Le rapide 1968
Jean Paul Lemieux aime voyager en train parce que, dit-il, « on a le temps de voir venir le paysage, de le laisser apparaître et s’étaler, puis disparaître. » Le thème du train, introduit dans son travail avec Le train de midi, contribue au tournant décisif de 1956 à la suite duquel il sera désormais connu comme le peintre des « grands espaces blancs ». L’artiste entre alors dans sa maturité, et sa période dite classique s’étendra jusqu’en 1970, lui assurant une renommée nationale et internationale.

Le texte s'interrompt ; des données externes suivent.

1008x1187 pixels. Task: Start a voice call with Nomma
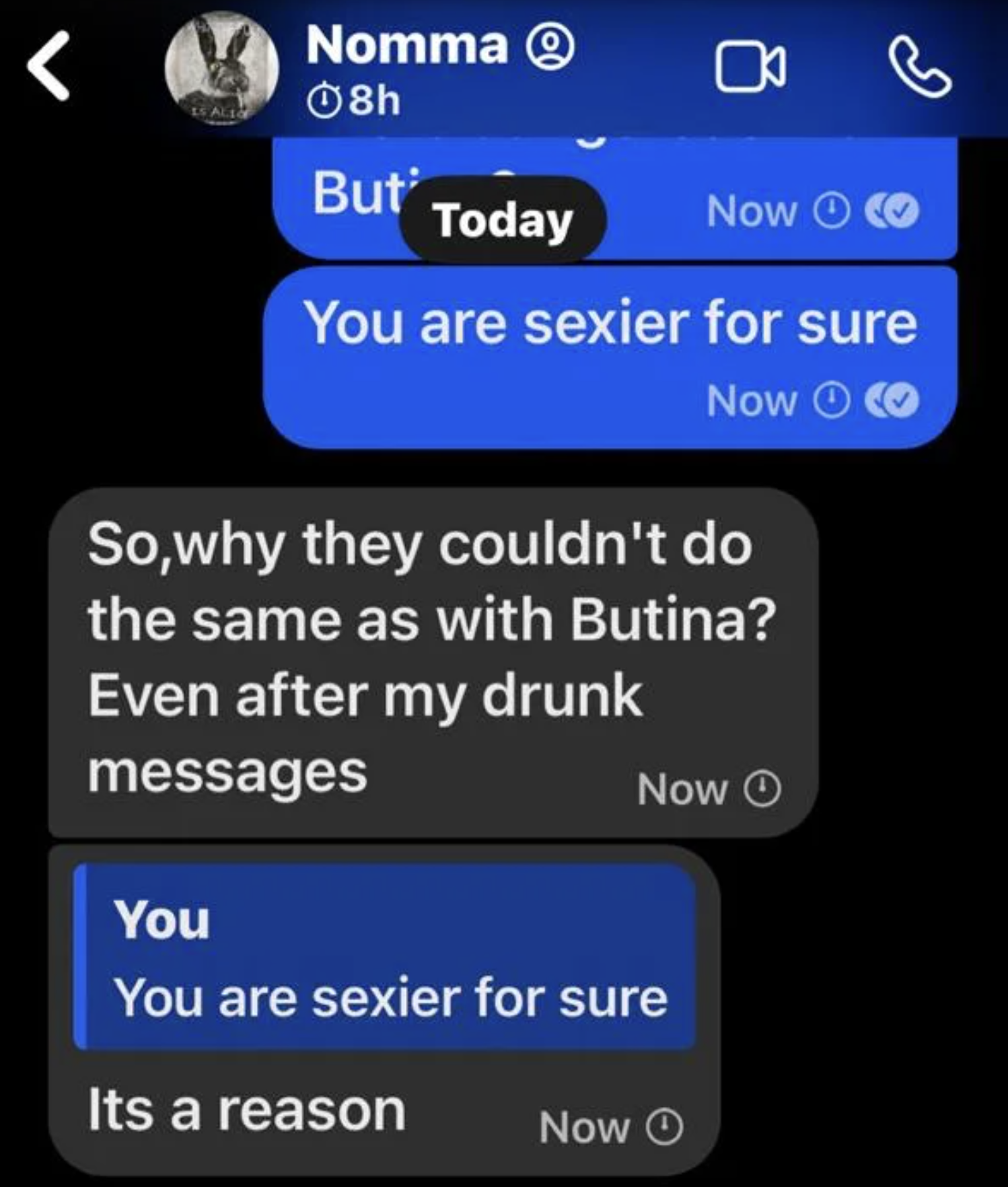pos(921,67)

La composition du Rapide reprend celle du Train de midi, peinte douze ans plus tôt : deux plans en surface coupés aux deux tiers par un horizon d’où surgit une forme sombre. Quelques différences notoires entre ces tableaux montrent que si Lemieux reprend un thème déjà traité, il le mène à un autre degré symbolique. Dans Le train de midi, il peint la course du train qui perce l’espace en s’éloignant du spectateur tandis que dans Le rapide, c’est vers le spectateur que la locomotive se dirige, alors que l’horizontalité d’un espace plus vaste couvre d’une blancheur immaculée les deux plans.

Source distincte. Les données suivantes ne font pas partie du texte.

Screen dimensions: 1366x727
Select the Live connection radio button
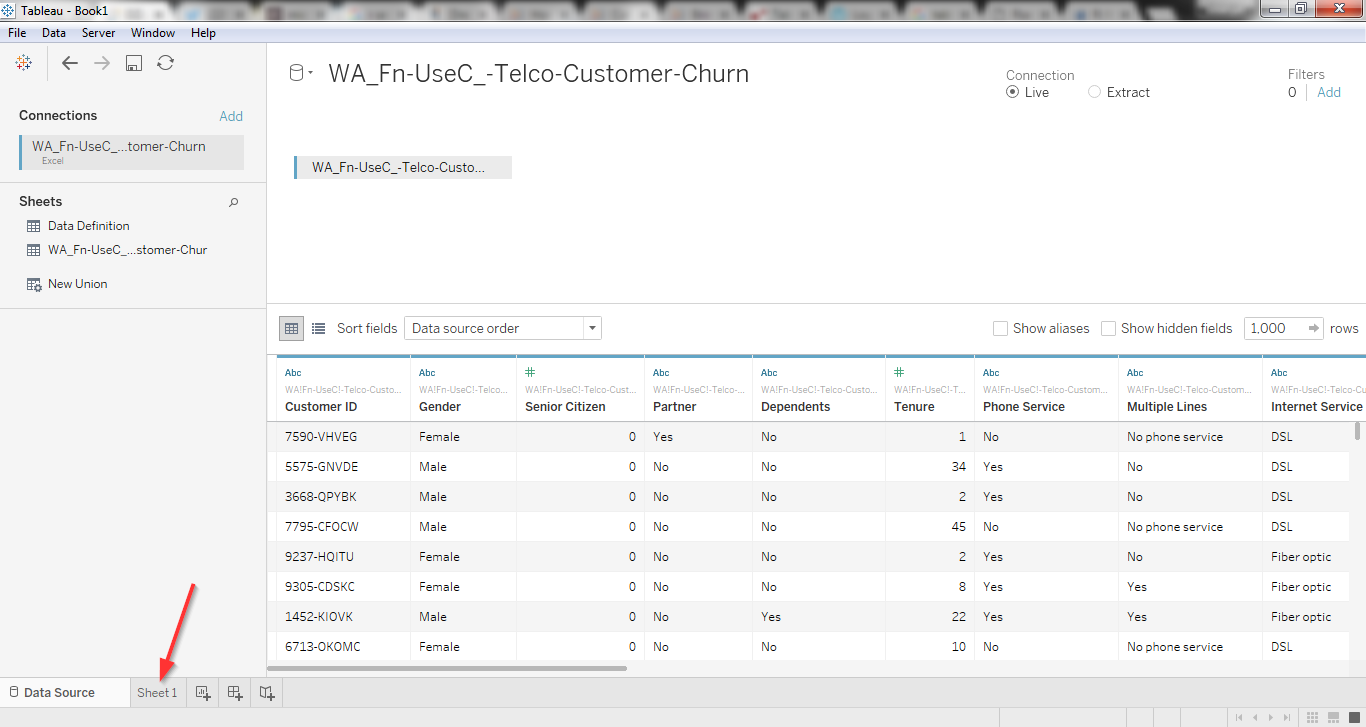[1013, 92]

Devant Le Rapide, le regard tarde à décoder ce qui se passe sur cette surface dépouillée, presque abstraite. Ce n’est qu’après quelques secondes que le spectateur éprouve la sensation dont parle Lemieux, celle de « voir venir le paysage » lorsqu’on voyage en train. Grâce à un jeu formel ingénieux, on voit ici venir le train qui se détache sur une vaste étendue de neige, et l’on constate que ce n’est pas tant le train que l’artiste a voulu peindre mais la vitesse de la machine, ce qui est explicite dans le choix du titre.

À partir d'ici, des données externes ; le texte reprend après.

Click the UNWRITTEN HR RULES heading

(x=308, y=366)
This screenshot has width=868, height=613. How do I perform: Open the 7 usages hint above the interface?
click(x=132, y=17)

De composition simple en apparence, Le rapide est en vérité dominé par une série complexe d’évocations se rapportant à l’espace et au temps, au passage et à la durée, à l’« ici et maintenant » de la peinture. Point de tension extrême, le motif du train est chargé d’un sens sur cette surface qui, autrement, aurait pu s’offrir pour sa seule beauté formelle. Mais si l’art de Jean Paul Lemieux se nourrit d’ordre géométrique, il ne se soustrait pas à la figuration, que le peintre saisit par la voie métaphorique et symbolique.